The failure of the June 5 recall campaign against Wisconsin Governor Scott Walker—while heartbreaking for union families and the great activist movement that developed to oppose the governor and his policies—offers profound lessons not just for Wisconsin, but for progressives who are wrestling with fundamental questions of how to counter corporate and conservative power in the era of Citizens United. Those lessons are daunting, as they suggest that the “money power” that populists and progressives identified a century ago as the greatest threat to democracy is now a force that cannot be easily thwarted, even by determined “people power.”
The Wisconsin result—which followed upon a campaign that saw the anti-labor governor vastly outspend Democratic challenger Tom Barrett, thanks to the tens of millions of dollars that Walker’s billionaire backers flooded the state with—should send up red flags for Democrats as they prepare for this fall’s presidential and Congressional elections.
But the quick calculus that says organized money always beats organized people misses the fact that those who sought to depose Walker made mistakes. They were also let down by national Democratic players who never quite recognized the importance of the race, while the Republican National Committee and “independent” groups on the right were deeply involved, testing and perfecting strategies for November.

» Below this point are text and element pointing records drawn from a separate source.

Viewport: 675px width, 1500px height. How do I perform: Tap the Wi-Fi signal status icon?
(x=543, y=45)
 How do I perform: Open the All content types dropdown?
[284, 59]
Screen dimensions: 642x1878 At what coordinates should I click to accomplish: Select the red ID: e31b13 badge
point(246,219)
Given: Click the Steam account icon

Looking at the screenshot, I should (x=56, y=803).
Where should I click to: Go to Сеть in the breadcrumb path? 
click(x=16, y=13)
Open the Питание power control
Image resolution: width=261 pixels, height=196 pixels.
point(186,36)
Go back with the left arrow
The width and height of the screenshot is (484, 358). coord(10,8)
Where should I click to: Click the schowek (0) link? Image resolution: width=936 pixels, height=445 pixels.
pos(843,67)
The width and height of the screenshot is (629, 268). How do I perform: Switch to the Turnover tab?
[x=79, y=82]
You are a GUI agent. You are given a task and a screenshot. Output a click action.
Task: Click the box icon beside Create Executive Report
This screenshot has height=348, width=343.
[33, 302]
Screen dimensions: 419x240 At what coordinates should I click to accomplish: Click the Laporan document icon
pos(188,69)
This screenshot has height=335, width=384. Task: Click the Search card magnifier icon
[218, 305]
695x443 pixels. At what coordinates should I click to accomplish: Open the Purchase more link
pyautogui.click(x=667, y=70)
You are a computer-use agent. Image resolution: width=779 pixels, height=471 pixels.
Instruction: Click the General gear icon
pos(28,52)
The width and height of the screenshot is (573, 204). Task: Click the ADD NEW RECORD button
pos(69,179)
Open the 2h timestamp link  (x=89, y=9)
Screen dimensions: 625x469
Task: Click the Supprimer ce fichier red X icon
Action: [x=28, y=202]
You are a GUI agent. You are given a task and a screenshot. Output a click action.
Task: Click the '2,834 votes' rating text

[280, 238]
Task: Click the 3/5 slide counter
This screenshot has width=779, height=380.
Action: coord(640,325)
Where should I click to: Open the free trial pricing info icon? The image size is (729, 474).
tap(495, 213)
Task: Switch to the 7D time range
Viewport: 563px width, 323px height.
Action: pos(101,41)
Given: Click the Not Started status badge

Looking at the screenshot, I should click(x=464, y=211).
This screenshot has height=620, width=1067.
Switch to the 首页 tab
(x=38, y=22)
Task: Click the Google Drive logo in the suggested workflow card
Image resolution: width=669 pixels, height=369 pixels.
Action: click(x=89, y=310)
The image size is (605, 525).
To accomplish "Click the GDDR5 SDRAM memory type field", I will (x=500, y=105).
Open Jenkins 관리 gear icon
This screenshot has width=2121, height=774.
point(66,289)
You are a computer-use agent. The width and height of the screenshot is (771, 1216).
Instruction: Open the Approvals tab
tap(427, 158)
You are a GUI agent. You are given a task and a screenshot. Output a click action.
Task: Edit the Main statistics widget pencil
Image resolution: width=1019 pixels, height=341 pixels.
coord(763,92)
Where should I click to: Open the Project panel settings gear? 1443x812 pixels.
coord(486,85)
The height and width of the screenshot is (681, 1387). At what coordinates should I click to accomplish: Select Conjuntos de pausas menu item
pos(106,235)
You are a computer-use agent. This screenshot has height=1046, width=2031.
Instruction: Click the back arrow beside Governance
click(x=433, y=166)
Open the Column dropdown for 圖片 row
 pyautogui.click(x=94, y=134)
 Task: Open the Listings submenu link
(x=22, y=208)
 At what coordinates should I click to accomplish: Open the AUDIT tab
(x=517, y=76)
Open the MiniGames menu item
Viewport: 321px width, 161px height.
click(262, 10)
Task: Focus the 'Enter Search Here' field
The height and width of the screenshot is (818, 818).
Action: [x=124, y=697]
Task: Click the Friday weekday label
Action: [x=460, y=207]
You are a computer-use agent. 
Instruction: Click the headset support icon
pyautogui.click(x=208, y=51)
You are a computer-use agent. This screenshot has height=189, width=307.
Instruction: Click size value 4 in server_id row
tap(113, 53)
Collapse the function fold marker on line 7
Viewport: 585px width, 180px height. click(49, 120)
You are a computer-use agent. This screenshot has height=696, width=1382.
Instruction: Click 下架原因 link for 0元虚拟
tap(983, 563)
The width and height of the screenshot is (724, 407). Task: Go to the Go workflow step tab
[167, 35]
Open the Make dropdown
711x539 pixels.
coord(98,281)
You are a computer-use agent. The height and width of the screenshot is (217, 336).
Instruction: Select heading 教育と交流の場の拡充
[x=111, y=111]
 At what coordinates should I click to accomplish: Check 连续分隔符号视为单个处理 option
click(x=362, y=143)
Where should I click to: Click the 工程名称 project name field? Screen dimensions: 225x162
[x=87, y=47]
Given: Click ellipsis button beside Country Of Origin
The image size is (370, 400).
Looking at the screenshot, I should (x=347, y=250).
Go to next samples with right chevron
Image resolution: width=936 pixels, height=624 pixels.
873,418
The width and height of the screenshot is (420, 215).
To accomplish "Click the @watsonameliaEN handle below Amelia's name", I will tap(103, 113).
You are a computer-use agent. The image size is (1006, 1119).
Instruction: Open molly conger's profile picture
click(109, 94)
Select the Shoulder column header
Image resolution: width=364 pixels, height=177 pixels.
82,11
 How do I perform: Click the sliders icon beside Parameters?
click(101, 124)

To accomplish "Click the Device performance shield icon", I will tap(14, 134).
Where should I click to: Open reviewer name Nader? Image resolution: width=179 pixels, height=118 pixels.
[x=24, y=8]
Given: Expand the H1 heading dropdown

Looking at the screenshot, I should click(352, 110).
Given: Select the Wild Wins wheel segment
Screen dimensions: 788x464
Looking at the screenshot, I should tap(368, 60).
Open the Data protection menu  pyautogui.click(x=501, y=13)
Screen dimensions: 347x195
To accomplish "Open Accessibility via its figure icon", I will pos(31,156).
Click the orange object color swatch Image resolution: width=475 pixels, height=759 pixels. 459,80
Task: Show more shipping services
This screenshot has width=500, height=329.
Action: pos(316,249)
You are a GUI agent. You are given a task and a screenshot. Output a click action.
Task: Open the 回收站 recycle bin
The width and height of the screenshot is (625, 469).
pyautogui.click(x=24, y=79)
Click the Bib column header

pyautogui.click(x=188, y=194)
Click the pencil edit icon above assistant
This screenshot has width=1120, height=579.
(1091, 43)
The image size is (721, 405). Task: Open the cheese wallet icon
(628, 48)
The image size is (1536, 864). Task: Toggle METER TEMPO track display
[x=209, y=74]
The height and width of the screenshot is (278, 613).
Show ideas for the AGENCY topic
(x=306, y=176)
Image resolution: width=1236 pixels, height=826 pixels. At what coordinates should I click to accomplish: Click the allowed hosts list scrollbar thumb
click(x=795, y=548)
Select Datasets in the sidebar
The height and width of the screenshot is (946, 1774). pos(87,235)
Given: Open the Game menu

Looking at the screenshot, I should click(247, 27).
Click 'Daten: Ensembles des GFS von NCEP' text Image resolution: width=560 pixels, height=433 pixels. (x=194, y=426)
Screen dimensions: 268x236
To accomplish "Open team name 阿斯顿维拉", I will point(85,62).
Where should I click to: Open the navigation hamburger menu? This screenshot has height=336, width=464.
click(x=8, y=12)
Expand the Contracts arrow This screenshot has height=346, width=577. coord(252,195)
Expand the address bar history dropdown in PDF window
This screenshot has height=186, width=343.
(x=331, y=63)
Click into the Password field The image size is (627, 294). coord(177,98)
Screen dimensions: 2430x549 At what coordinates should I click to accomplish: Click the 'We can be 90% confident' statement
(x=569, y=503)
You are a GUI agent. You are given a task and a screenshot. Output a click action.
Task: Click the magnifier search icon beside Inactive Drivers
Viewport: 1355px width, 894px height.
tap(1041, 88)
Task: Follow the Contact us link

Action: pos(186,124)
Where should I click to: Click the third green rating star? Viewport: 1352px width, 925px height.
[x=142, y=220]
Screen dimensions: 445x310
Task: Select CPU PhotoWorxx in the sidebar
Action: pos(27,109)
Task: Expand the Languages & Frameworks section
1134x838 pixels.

By and large, those strategies worked, preserving the governorship of a “right-wing rock star” whose re-election became the top priority of the GOP, the conservative movement, and the billionaires of the 1 percent. Walker won with relative ease, as did Republican Lieutenant Governor Rebecca Kleefisch. One bright spot, at press time, was the likely victory of the Democratic candidate in one of the recall races targeting Walker’s allies in the State Senate; if John Lehman pulls out a win in his closely contested Racine district, that will, at least for the time being, prevent Walker from launching new assaults on labor rights, voting rights and the environment.
But good news was in short supply on June 5. For those who see democracy as a spectator sport with clearly defined seasons that finish on election day, the Wisconsin numbers were simply depressing. But for those who recognize the distance that it and other states—like Ohio, which restored collective-bargaining rights in a referendum last fall—have come since the GOP won almost everything in 2010, the recall story is instructive.
The Wisconsin vote was only the third time in American history that a governor has faced a recall election. The previous two were organized by the right, with substantial corporate support. In Wisconsin, the labor movement and its allies forced the vote, relying on grassroots activists who gathered more than 900,000 signatures in almost every township, village and city of the state. That’s a remarkable accomplishment.
But Walker posted a remarkable accomplishment of his own. The governor’s response to the recall challenge was to collect more than $30 million. That not only outstripped Barrett’s direct fundraising by more than 7-1; it was also more than anyone running for any office in Wisconsin history had ever raised. And 70 percent of it came from out of state. It was used to frame a message rooted in fantasy, suggesting that up is down and right is left, and that Walker’s economic policies—which have spawned the worst job losses in the nation—were actually “working.”